House debates

Monday, 26 September 2022

Motions

Media Diversity

5:47 pm

Photo of Monique RyanMonique Ryan (Kooyong, Independent) Share this | Hansard source

I'd like to support the motion moved by the member for Goldstein for action on media diversity. One of the basic tenets of the free market economy is that the provision of goods and services should not be concentrated in the hands of too few players. Concentration of ownership in any market inevitably leads to stifled innovation, erosion of working conditions, poorer outcomes for the customer and decline of an industry. That is the concern with media ownership in Australia. What populations consume as news determines what we believe to be true. It informs our views of the world and its issues, influences how we treat each other and guides how we vote. If we value democratic principles of accountability, transparency and free elections, then we have to guard those principles.
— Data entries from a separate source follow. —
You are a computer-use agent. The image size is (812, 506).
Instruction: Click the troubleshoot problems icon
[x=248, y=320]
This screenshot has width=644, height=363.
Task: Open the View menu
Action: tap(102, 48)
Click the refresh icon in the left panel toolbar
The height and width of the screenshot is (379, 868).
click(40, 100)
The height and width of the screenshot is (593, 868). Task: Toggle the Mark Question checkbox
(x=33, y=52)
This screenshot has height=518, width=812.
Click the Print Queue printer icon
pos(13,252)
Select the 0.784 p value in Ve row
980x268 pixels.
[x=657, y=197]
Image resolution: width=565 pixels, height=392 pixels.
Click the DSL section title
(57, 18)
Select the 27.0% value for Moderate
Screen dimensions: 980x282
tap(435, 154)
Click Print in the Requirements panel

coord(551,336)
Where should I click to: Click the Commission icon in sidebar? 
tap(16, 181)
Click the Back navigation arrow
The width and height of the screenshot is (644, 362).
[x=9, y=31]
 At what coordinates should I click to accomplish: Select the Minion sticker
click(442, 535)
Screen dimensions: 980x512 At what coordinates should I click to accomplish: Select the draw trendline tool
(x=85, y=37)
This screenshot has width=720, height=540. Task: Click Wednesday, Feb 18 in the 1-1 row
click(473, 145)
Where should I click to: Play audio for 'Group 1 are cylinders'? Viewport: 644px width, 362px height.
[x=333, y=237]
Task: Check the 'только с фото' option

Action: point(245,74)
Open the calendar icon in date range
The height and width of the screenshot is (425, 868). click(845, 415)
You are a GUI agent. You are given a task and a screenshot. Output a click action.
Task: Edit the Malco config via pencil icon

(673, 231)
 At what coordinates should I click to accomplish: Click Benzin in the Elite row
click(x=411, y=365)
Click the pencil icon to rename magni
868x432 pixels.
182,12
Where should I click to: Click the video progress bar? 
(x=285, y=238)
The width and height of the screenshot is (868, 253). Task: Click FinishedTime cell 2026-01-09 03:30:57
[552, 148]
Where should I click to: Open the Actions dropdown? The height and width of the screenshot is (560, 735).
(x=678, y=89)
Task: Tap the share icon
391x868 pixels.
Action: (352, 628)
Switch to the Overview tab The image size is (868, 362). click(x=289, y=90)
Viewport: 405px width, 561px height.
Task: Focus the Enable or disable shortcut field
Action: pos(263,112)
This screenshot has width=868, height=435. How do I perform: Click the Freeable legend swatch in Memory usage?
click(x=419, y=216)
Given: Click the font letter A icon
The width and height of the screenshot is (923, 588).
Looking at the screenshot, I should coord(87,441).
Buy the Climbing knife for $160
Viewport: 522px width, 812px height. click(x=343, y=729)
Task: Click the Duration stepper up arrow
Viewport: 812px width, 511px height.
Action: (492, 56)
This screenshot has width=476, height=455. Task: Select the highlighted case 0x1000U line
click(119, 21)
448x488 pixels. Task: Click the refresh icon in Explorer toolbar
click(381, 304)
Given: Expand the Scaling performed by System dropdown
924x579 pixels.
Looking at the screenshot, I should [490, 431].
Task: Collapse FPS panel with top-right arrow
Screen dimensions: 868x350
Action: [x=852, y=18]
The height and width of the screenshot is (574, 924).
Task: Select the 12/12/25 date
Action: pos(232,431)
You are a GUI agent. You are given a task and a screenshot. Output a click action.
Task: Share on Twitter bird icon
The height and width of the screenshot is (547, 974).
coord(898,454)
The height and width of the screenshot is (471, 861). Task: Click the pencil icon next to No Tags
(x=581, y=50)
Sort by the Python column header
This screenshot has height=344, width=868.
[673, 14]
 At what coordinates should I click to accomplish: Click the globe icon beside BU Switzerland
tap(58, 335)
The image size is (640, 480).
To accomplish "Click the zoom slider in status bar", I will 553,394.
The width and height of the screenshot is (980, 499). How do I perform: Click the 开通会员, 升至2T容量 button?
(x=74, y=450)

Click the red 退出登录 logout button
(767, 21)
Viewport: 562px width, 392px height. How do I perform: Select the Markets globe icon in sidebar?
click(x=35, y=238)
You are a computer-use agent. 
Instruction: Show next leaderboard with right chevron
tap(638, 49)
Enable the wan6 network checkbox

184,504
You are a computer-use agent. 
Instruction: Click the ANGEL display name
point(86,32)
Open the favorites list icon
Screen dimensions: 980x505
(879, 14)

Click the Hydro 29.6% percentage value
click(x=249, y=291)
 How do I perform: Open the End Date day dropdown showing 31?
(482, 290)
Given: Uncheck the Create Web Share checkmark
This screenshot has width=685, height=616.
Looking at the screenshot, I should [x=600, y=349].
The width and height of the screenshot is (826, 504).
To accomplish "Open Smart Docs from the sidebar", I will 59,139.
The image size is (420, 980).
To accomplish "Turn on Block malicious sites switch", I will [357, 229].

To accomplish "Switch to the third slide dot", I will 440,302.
The peak of media pluralism in Australia was in the 1920s, when 21 independent media owners owned 26 capital-city daily newspapers. Now we have two media corporations controlling two daily newspapers in Sydney and Melbourne. Every other capital city in this country has only one daily paper. The media corporations have extended from the legacy media of print, television and radio into digital news and on-demand services. Australia's print media market is the most concentrated of any global democracy.

Over many decades, the hard work of reporters in this building has changed Australia's democracy for the better. Whether it's a decision made by a local council or the allocation of billions of dollars in the federal budget, the public's ability to trust in our decisions, knowing that they are fair and proper, depends on the media's capacity to investigate and hold leaders to account.

Australia's media landscape is dominated by three companies: Seven West Media, Nine Entertainment and News Corp. The concentration of the media into three main corporations has centralised information, it has eviscerated regional and specialty media outlets and it has cut thousands of jobs. Media empires can use their reach to make or break policy proposals and change the outcomes of elections. In the last few years, those three companies have been responsible, in this country, for climate denialism, for fostering racial hostility and for undermining our response to the COVID pandemic. They have never been held to account for disseminating misinformation.

The Press Council is almost entirely funded by News Corp, 9Media and Seven West. Last year it rejected 93 per cent of complaints made by the public about inaccuracies and bias in our media. To be clear: it didn't rule on those complaints in the publisher's favour; it declined to even consider those complaints. What recourse does the public have when it reads a story in the paper that contains false information or vilifies people based on their racial background? With three companies offering most jobs in the industry, reporters cannot report critically on their own patch. Last year the Senate heard News Corp employees confirm enforcement of a top-down editorial line from the company's executives. Last month 9Media journalists, in their enterprise bargaining efforts, demanded freedom from editorial interference. We have to critically review the Press Council and ACMA to prevent further erosion of the public's trust in our media.

Two recent former prime ministers, Malcolm Turnbull and Kevin Rudd, have come forward, after politics, to warn of the political influence exerted by these media empires. Our governments have shown repeatedly that they do not have the courage to take on Australia's media empires. The crossbench is doing that today because our electorates have told us that they want to see politics done differently, with truth, integrity and transparency. The concentration of media into the hands of fewer and fewer people should concern all Australians. In democracies, the media should serve the public's right to know. The media should not determine what the public is able to know. A free and fearless media is essential for a transparent, accountable democracy. That's why an inquiry with the resources and powers of a royal commission is needed to guide the way to reform of our media landscape, with restoration of diversity, balance and independence.